Nacho sembra decisamente essere di casa più a Udine che a Londra: nella vecchia Inghilterra solo nove presenze con il Watford tra lo scorso campionato e le primissime gare di questo, quando invece nei cinque mesi prima di essere venduto (ossia dall’agosto al dicembre 2019) ne aveva collezionate 14, con una rete all’attivo contro la Juventus. L’auspicio è dunque non solo che venga utilizzato con costanza da mister Gotti, ma anche che la formula del prestito, con cui ora è tornato in Friuli, si trasformi presto in una cessione a titolo definitivo.
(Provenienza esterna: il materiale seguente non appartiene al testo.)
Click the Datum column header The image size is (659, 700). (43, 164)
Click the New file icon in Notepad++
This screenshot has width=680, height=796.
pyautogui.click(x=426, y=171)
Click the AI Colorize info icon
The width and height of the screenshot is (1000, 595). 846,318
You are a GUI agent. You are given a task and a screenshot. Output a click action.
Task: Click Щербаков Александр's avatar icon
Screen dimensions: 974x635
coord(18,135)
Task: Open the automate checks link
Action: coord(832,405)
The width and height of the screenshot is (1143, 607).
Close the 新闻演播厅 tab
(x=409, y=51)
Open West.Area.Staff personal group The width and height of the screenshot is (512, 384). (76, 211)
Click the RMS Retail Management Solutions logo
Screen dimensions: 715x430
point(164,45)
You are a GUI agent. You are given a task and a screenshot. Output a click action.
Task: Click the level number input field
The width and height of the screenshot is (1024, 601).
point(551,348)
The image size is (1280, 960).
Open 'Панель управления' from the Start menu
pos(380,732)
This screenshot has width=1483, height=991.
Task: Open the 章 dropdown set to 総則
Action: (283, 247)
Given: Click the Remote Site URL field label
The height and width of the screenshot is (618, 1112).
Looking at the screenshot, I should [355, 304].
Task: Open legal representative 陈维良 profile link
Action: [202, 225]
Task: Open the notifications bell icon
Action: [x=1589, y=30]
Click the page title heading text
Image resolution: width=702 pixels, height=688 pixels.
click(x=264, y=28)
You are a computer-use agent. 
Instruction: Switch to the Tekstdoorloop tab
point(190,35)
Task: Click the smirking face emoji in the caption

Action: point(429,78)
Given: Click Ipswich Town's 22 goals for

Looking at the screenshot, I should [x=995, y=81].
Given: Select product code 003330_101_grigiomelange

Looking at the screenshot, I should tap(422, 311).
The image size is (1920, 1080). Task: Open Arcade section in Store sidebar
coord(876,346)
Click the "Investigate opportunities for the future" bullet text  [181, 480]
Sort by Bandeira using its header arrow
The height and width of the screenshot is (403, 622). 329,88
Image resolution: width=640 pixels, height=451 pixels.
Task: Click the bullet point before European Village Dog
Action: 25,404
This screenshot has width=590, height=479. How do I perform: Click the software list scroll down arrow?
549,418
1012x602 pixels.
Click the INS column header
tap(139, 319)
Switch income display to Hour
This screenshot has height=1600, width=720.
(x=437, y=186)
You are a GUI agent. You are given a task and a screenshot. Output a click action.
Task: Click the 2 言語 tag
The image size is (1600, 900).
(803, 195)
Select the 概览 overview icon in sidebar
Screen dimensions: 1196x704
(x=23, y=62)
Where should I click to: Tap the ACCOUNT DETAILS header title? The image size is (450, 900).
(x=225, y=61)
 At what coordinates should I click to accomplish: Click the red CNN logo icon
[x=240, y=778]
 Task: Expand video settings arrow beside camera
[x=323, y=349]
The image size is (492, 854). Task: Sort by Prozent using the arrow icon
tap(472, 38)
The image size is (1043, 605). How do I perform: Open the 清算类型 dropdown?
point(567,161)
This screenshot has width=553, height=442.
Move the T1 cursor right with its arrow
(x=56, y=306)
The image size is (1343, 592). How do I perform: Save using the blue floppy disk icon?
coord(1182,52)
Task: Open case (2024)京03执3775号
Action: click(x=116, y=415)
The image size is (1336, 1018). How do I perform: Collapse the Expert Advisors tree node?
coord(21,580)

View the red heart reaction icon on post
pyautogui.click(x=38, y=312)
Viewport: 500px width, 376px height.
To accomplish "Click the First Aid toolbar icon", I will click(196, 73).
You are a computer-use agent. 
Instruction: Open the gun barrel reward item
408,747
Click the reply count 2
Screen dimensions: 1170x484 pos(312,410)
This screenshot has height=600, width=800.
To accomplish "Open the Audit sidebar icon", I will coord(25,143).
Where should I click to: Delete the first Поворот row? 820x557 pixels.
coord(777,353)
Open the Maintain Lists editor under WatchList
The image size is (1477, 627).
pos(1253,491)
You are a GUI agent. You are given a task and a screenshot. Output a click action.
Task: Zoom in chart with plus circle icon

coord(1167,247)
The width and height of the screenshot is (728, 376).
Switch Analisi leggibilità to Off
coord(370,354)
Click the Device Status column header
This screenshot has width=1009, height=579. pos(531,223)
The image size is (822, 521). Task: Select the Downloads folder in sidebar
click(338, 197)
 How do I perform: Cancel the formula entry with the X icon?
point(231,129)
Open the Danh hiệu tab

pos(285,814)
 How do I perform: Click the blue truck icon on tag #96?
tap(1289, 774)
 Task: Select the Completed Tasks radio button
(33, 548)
C’è di più: Nacho sembra essere tornato proprio come volevamo: legato alla maglia, combattivo e disposto a sacrificarsi per la squadra. E in realtà lo aveva pure detto, presentandosi: ma magari uno non ci pensa, perché più o meno dicono tutti così no? Invece Pussetto sta dimostrando che ha voluto tornare a Udine, ed è stato contento di averlo fatto, perché qui si sente a casa e ora vuole completare l’opera. Ebbene, caro Nacho, completala e ti saremo infinitamente grati!